■ **Task brief**: Write out the full listing again. Make no alterations.

■ **Dataset content**:
■ ■ ■
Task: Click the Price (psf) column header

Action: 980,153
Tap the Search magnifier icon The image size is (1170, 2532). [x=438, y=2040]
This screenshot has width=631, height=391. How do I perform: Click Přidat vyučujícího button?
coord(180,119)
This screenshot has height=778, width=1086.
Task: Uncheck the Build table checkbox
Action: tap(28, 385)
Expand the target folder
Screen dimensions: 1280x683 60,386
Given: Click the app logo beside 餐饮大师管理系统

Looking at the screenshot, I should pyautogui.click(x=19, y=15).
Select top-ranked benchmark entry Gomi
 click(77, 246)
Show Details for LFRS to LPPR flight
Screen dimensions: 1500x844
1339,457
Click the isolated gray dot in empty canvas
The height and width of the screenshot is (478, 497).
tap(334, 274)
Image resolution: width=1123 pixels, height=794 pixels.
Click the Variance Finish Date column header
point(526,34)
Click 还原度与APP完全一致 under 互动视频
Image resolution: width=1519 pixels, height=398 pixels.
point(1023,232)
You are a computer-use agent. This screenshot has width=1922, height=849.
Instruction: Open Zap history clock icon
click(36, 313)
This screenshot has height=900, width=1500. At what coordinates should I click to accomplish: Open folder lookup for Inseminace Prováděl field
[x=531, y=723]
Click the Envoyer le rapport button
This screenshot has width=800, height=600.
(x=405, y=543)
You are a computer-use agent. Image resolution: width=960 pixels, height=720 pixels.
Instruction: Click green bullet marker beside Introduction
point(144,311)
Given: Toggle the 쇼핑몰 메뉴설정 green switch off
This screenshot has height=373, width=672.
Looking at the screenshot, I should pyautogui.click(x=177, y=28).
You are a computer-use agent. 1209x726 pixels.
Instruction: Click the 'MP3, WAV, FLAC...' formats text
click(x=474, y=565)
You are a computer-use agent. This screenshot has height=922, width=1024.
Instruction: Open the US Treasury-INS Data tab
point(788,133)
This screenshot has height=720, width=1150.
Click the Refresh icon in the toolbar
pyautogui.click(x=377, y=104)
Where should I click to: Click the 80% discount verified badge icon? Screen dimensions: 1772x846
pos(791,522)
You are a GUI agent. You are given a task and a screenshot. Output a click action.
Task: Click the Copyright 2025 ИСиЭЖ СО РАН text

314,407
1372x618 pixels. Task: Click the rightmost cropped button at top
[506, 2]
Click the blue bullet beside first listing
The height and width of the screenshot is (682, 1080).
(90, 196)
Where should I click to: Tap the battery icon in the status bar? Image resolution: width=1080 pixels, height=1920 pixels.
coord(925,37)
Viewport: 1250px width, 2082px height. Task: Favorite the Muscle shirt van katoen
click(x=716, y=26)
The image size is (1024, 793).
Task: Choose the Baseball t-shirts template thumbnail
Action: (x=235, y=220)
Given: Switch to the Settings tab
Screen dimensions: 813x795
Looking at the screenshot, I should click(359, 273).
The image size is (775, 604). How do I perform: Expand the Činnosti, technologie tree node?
■ ■ ■
■ **Result below**:
Task: Click the Price (psf) column header

Action: 980,153
Tap the Search magnifier icon The image size is (1170, 2532). [x=438, y=2040]
This screenshot has width=631, height=391. How do I perform: Click Přidat vyučujícího button?
coord(180,119)
This screenshot has height=778, width=1086.
Task: Uncheck the Build table checkbox
Action: tap(28, 385)
Expand the target folder
Screen dimensions: 1280x683 60,386
Given: Click the app logo beside 餐饮大师管理系统

Looking at the screenshot, I should pyautogui.click(x=19, y=15).
Select top-ranked benchmark entry Gomi
 click(77, 246)
Show Details for LFRS to LPPR flight
Screen dimensions: 1500x844
1339,457
Click the isolated gray dot in empty canvas
The height and width of the screenshot is (478, 497).
tap(334, 274)
Image resolution: width=1123 pixels, height=794 pixels.
Click the Variance Finish Date column header
point(526,34)
Click 还原度与APP完全一致 under 互动视频
Image resolution: width=1519 pixels, height=398 pixels.
point(1023,232)
You are a computer-use agent. This screenshot has width=1922, height=849.
Instruction: Open Zap history clock icon
click(36, 313)
This screenshot has height=900, width=1500. At what coordinates should I click to accomplish: Open folder lookup for Inseminace Prováděl field
[x=531, y=723]
Click the Envoyer le rapport button
This screenshot has width=800, height=600.
(x=405, y=543)
You are a computer-use agent. Image resolution: width=960 pixels, height=720 pixels.
Instruction: Click green bullet marker beside Introduction
point(144,311)
Given: Toggle the 쇼핑몰 메뉴설정 green switch off
This screenshot has height=373, width=672.
Looking at the screenshot, I should pyautogui.click(x=177, y=28).
You are a computer-use agent. 1209x726 pixels.
Instruction: Click the 'MP3, WAV, FLAC...' formats text
click(x=474, y=565)
You are a computer-use agent. This screenshot has height=922, width=1024.
Instruction: Open the US Treasury-INS Data tab
point(788,133)
This screenshot has height=720, width=1150.
Click the Refresh icon in the toolbar
pyautogui.click(x=377, y=104)
Where should I click to: Click the 80% discount verified badge icon? Screen dimensions: 1772x846
pos(791,522)
You are a GUI agent. You are given a task and a screenshot. Output a click action.
Task: Click the Copyright 2025 ИСиЭЖ СО РАН text

314,407
1372x618 pixels. Task: Click the rightmost cropped button at top
[506, 2]
Click the blue bullet beside first listing
The height and width of the screenshot is (682, 1080).
(90, 196)
Where should I click to: Tap the battery icon in the status bar? Image resolution: width=1080 pixels, height=1920 pixels.
coord(925,37)
Viewport: 1250px width, 2082px height. Task: Favorite the Muscle shirt van katoen
click(x=716, y=26)
The image size is (1024, 793).
Task: Choose the Baseball t-shirts template thumbnail
Action: (x=235, y=220)
Given: Switch to the Settings tab
Screen dimensions: 813x795
Looking at the screenshot, I should click(359, 273).
The image size is (775, 604). How do I perform: Expand the Činnosti, technologie tree node?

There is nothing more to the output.